The non-fluorescent, visually screened mutants were generated from a RH-hxgprt-parasites parent line. Parasites grown overnight at 37°C in 150 mm plates are mutagenized with 400 μg/ml ethyl-nitroso-urea (ENU) for 4 h at 37°C (~70% killing) [9]. The plates were washed to remove the mutagen and the parasites harvested by needle-passage and purified by filtration. Purified parasites are diluted to 40 parasites/ml and 0.15 ml/well plated directly into 96-well plates, which yields ~33 single plaques per plate line (Poisson distribution predicts 37.5% maximum). Following 10 days of growth, the master plates are scored for single colonies and then replica plated into two test plates (34°C and 40°C) using a 96-pin array that transfers 20 μl per pin (VP 403E Grooved Pin replicator, V&P Scientific) [13]. Growth/no-growth at 34°C and 40°C is scored 7 days later and putative ts mutants are passed into duplicate 24-well plates to reconfirm temperature-sensitive phenotype (secondary test). Each screen of 200–96-well plates yielded ~6,000 single ENU clones (see Table S1).
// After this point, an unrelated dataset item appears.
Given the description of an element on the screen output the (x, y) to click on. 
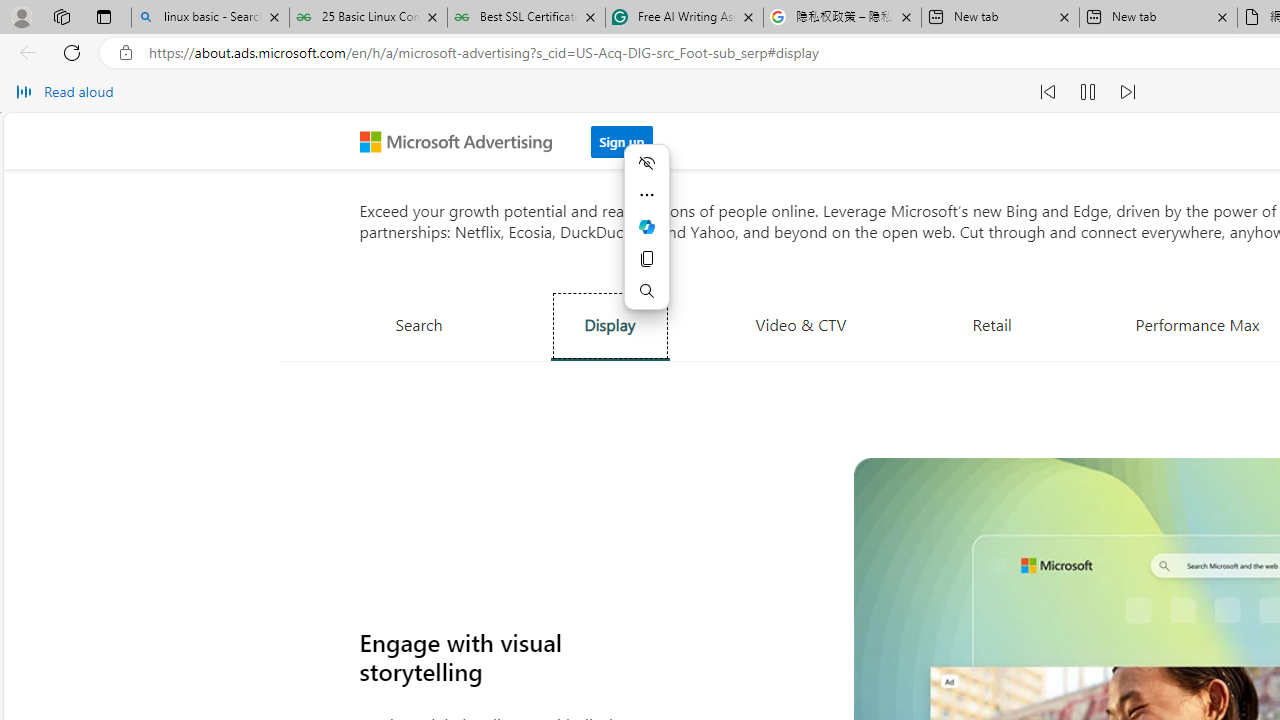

Cytoplasmic YFP expressing parasite mutants are based on the 2F-1 YFP2 line parent line [13]. In addition, these parasites stably express β-galactosidase. Chemical mutagenesis was performed as described above. Following mutagenesis and release from the host cells, parasites were resuspended in medium without phenol red at a concentration of 250 parasites/ml and cloned directly in 384-well plates (transparent TC-coated plates; NUNC, Roskilde, Denmark) confluent with HFF cells using a plate filler at 40 μl/well (Q-fill: Genetics, New Milton, UK). Parasites were expanded for 7 days at 35°C. To suspend parasites, the plates were shaken 1 min at maximum speed on a Bellco orbital shaker (Vineland, NJ) placed inside a laminar flow hood. Parasites were grown for six more days until approximately 80% of the monolayer was lysed. Plates were shaken again and duplicated into two identical copies in black-with-optical-bottom TC treated 384-well plates (Falcon/BD, San Jose, CA) using a custom-made 384-pin tool with 5 μl slots (VP Scientific, San Diego, CA). Plate copies were preseeded with HFF cells and 40 μl of medium without phenol red. One plate was kept at 35°C and the second copy was incubated at 40°C. After 4 days YFP fluorescence was measured in each well using a FluoStar plate reader (BMG, Offenburg, Germany) as described [13]. Differential relative fluorescence units of wells in the 35°C versus the 40°C plate were calculated using a script in Excel (Microsoft, Redmond, WA). All identified ts clones were expanded into T25 flasks at 35°C and their growth arrest at 40°C was confirmed by microscopy in a 24-well plate format.